HB984 - Alcohol or marijuana product; liability for sale to an underage person.
Last Name: Johnson Locality: James City County

I do not support any bills that criminalize folks

Last Name: Harris Organization: Mothers Against Drunk Driving Locality: Fairfax

Comments Document

Enclosed is a Mothers Against Drunk Driving (MADD) letter of support for HB 984. This legislation is about promoting Victim rights and ensuring justice. Please advance this legislation to ensure Victims can have a bigger voice.

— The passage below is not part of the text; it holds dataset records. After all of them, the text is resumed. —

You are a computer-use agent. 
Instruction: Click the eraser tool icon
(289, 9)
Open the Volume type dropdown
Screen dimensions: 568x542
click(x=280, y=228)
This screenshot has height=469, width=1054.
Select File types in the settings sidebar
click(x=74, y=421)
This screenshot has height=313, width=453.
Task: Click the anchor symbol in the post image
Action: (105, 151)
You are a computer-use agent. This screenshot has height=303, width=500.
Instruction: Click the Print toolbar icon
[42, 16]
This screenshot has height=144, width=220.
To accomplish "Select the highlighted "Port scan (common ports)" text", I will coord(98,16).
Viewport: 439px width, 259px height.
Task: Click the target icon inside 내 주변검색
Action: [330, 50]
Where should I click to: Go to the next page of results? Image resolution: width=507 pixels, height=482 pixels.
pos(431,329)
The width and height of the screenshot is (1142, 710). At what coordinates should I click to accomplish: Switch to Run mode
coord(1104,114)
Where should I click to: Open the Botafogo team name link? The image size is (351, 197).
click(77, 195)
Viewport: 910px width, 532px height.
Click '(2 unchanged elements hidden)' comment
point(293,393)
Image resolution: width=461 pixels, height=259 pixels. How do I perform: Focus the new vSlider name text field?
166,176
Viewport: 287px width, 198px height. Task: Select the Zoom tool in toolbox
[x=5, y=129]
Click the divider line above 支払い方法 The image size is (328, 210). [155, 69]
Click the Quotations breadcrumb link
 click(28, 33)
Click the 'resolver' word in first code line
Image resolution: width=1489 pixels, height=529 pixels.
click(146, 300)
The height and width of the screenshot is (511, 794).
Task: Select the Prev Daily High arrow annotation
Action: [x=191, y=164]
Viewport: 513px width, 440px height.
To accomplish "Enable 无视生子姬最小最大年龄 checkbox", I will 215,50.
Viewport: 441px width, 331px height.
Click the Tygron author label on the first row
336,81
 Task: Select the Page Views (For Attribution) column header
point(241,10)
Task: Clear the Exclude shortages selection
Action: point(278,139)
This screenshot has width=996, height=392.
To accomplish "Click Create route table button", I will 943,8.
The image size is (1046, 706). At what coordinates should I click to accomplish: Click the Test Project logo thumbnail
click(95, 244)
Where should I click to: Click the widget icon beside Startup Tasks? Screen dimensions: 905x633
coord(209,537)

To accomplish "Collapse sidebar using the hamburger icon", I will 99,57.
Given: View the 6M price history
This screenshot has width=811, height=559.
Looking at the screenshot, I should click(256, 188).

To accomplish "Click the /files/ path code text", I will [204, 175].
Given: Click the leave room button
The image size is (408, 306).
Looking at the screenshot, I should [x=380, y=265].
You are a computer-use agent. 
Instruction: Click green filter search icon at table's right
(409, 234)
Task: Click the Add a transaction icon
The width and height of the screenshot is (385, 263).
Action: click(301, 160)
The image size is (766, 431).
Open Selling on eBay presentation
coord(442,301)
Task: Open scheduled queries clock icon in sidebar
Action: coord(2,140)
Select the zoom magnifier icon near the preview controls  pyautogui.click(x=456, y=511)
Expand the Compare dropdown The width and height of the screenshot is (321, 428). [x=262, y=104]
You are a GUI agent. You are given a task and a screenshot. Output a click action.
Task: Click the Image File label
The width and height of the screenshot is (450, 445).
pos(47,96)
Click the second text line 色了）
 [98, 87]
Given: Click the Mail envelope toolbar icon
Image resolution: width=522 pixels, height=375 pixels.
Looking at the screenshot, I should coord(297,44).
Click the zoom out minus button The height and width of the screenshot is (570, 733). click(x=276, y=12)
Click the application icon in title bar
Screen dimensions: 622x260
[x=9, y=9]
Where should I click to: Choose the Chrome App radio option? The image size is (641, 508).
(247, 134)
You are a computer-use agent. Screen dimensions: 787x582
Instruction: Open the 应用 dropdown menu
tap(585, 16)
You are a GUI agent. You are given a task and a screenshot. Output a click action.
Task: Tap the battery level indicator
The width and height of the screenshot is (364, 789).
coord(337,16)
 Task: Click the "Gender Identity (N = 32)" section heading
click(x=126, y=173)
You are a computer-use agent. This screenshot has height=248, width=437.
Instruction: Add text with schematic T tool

HB1058 - Child support; interest on arrearages.
Last Name: Lawson Organization: H.E.A.L. of Virginia Locality: Grayson

I would appreciate if you take in consideration my thoughts on these bulls especially 1080. This would harm innocent children and families their are 13,000 children on sex offender registries in Virginia...What do you plan to do with them their parents can go in a shelter but a child is excluded. Also a single parent who has a requirement to register stays outside and children are took inside unattended. Please consider this bill as not a wise choice

Last Name: Lawson Organization: H.E.A.L. Locality: Independence

I oppose multiple bills that have made it to the house the one bill regarding Emergency Sex Offenders is the most absurd bill I have ever heard in my life. No one is going to be worried about sexual offending in a State of Emergency number one. For example Dad is on a registry and he has three children who are accepted inside without supervision while dad is kept outside in the storm or natural catastrophe. When you pass bills like this your punishing innocent children and families. What about people who committed murder or child abusers are they treated the same? You Senators and delegates got this wrong and this is harmful to innocent families and children. Now let's talk about the 13,000 children on Sex Offender Registries in Virginia some as young as 7 years of age so Mom , Dad and entire family is allowed in but the child is made to stand outside during a castophre alone and sacred while his or her family are allowed inside these laws are based off fear and gives a false sense of security to the general public. Sex Offense is to broad, urination in public is a registable offense as a Violent Sex Offender, Reprorting a Sex Crime will land you on a Violent Sex Offender Registry such is my sistuation. Please reconsider the harm the harm of this bill

Last Name: Merwin Organization: Family Reunion Locality: National Organization

I support HB1058. Many noncustodial parents have child support orders set beyond their ability to pay with their low-income wages, often living paycheck to paycheck trying to support their children, families, and themselves. Putting interest on arrearages further compounds their dire financial situation and inability to pay, setting into motion a domino effect of penalties. For many noncustodial parents, these penalties are financially cataclysmic. If the noncustodial parent is employed, their paycheck can be garnished, leading them into further debt. If they have a low credit score, they often have trouble securing housing, ending up homeless. If they have a driver’s license, it can be taken away. The parent must then use public transportation, lessening their viability for a better job. Transportation expert Randal O'Toole says that "One recent study found that low‐income people with cars have access to 30 times as many jobs as low‐income people dependent on transit." See Randal O'Toole, Helping People Reach Jobs, Cato Institute, Nov. 15, 2017 (https://www.cato.org/blog/helping-people-reach-jobs). Government restrictions withholding a poor person’s ability to drive lead to them getting worse jobs or working fewer hours than if they could quickly drive to work. That shrinks the size of the economy and increases the federal budget deficit. Spending hard-earned taxpayer money to try and collect from poor noncustodial parents is a waste of time and resources, and the likelihood of getting them to pay is slim. The financial impacts on noncustodial parents also lead to negative relational and emotional outcomes for children. Studies show when a noncustodial parent owes child support beyond their ability to pay, they have significantly less contact with their children, and when they do interact with them, they are less effective parents. Debt also leads to decreased mental and physical health and worsens family relationships. The children suffer in the long run. Please vote YES for HB1058.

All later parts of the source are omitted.